The mayors of Cornelius, Davidson, Huntersville and Mooresville are deliberating whether to restructure the Lake Norman Transportation Commission, which recently has lost much of its financial support.
All but one, Mooresville, decided in February to stop funding the commission.
Created in the late-2000s, the commission was meant to identify and advocate for transportation projects. It was intended to function for five years, but the towns voted last year to continue funding.
At that time, there was more competition over funds for transportation projects, says Lake Norman Transportation Commission Executive Director Bill Thunberg. N.C. Department of Transportation officials held more sway under the Equity Formula.
However, the longstanding funding method has been replaced by the Strategic Transportation Investments plan, which is based more on data.
Thunberg said the commission has become more important in helping prioritize projects rather than lobby for them. He also said projects are subject to more discretion at a regional level, involving more input from subcommittees.
The mayors met March 23 at Davidson town hall to discuss how to work together more effectively to improve the area’s transportation infrastructure. No decision was made at the meeting.
“We are fully committed to a regional transportation commission,” said Huntersville Mayor John Aneralla.

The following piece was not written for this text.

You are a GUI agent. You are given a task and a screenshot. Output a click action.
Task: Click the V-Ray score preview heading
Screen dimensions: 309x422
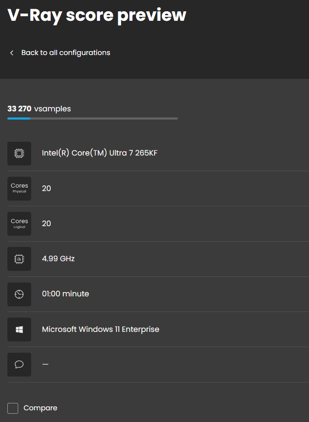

One with broader representation from decision-making bodies, he said, including the representatives of the Charlotte Regional Transportation Planning Organization, or CRTPO.
“Those are the people that are actually in the room making votes,” Aneralla said.
The Lake Norman Transportation Commission operates on an annual budget of $90,000, three-fourths of which is equally split among the municipalities. The remainder is based on the population of each one. Thundberg said his salary is $80,000. The rest is used for other expenses.
Although Cornelius, Davidson and Huntersville voted to leave the commission, they remain part of it until the fiscal year beginning July 1.
After a half-hour discussion before opening a mid-February meeting, Huntersville commissioners voted 4-2 to leave the commission. Some said the commission has become redundant, particularly after the state adopted its new new funding method. In less than two weeks, Cornelius and Davidson followed suit, citing concerns over covering Huntersville’s share of the funding.
“We don’t feel it’s necessary,” Aneralla said in an interview, referring to the way the commission currently functions.